The drives 1001, 8050 and 8250 do actually have the very same DOS ROM. Only the code in the FDC is different, which is taken care of by VICE. So for all three of those disk drives, only dos1001 is needed. The DOS version used is 2.7.

The D9090/60 is the only Commodore branded hard drive produced for the PET series computers, and were often used by C64 and C128 users for their significant storage capacity (29162/19441 free blocks). Just like the other IEEE drives before it, it uses a separate CPU as the FDC which in turn communicates with the SASI-to-ST506 bridge (which is controlled by an AM2910). The hardware design is very similar to the 8050/8250 drive.

Creative Micro Designs (CMD) produced the last drives for the Commodore 8-bit systems. They first released the hard drive (HD) line, and later the floppy drive (FD) line. The CMD HD series can support up to 4 GiB HDs with 255 separate partitions, while the CMD FD series can support up to 3.3 MB extended density floppy disks with 31 separate partitions. The FD series are also backwards compatible with 1581 media. The DOS for the FD series is stored on a ROM (dos2000 and dos4000, the latest versions being 1.40).

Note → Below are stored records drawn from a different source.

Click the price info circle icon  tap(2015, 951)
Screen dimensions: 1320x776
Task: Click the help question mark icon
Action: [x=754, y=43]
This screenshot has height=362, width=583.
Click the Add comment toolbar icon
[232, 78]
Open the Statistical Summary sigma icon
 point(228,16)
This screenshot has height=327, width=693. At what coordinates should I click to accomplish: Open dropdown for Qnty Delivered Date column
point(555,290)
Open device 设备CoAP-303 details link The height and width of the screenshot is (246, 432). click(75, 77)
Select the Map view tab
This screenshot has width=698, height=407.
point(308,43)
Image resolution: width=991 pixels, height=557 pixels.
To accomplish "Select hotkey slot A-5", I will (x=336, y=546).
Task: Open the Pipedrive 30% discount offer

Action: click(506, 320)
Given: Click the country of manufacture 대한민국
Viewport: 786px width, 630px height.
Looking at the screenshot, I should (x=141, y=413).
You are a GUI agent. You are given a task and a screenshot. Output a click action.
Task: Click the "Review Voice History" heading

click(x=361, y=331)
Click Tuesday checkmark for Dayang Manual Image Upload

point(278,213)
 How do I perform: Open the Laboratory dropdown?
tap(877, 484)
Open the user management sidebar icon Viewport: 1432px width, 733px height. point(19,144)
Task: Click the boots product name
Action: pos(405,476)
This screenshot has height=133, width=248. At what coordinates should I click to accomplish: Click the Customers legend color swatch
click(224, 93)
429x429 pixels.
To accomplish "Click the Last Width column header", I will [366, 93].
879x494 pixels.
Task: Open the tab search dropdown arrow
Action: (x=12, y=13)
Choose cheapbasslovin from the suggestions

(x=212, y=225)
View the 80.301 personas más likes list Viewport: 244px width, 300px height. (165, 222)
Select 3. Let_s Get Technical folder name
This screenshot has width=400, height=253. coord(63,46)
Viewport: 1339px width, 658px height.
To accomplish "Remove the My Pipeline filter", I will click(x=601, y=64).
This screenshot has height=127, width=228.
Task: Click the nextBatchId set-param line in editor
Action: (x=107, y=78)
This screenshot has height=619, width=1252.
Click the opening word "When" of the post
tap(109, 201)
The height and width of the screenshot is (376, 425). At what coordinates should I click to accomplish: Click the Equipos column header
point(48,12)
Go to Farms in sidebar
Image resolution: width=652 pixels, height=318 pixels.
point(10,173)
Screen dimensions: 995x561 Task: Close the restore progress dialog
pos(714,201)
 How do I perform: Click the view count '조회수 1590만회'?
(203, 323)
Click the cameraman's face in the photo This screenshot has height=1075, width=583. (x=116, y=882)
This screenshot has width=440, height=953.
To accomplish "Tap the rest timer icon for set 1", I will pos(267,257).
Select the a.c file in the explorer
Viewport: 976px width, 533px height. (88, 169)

The CMD HD uses a small boot ROM (dosCMDHD, the latest version is 2.80) which loads the primary DOS (latest is 1.92) off the HD itself. This allows for easy upgrades and expandability. This is also the only drive to use the front panel buttons to control the mode of the drive on reset. There are three modes of operation: normal, configuration, and installation. VICE supports placing the drive in either of these modes through the "Reset" sub-menu on the status bar for the GTK3 interface, and the "Reset" menu in the SDL interface. When creating a new DHD image, simply create an EMPTY file and VICE will automatically place the drive in installation mode. Once the DOS is installed, the CMD "hd-tools" program can be used to configure various settings and partition the drive; this is done in configuration mode for safety. When in either configuration or installation mode, the device number is set to 30. Therefore, it is not suggested to place two or more CMD HDs in either of these modes on the same bus at the same time. When migrating from real CMD hardware, use any HDD imaging software ("dd" or GNU "ddrescue" on Linux) to copy the raw contents of a device to a file. The destination file should have a "DHD" extension. For those users with multiple disks, SCSI ID 0 should have the extension "DHD", but any other drives should have ".S<ID>0" where <ID> is the SCSI ID. Place all the files in the same folder when attaching to the "DHD" file. The other files will automatically be scanned for and connected as well. The CMD HD boot ROM is used for partition management, and ALL versions have a known bug which corrupts data when deleting paritions across multiple SCSI drives. To avoid this scenario, it is highly suggested that another full DHD image be created in VICE (on another unit) and all the files be copied over from multi-disk configurations, using CMD "fcopy" for example, to the new unit. This will allow the user to take advantage of all the CMD HD features without the potential for data loss.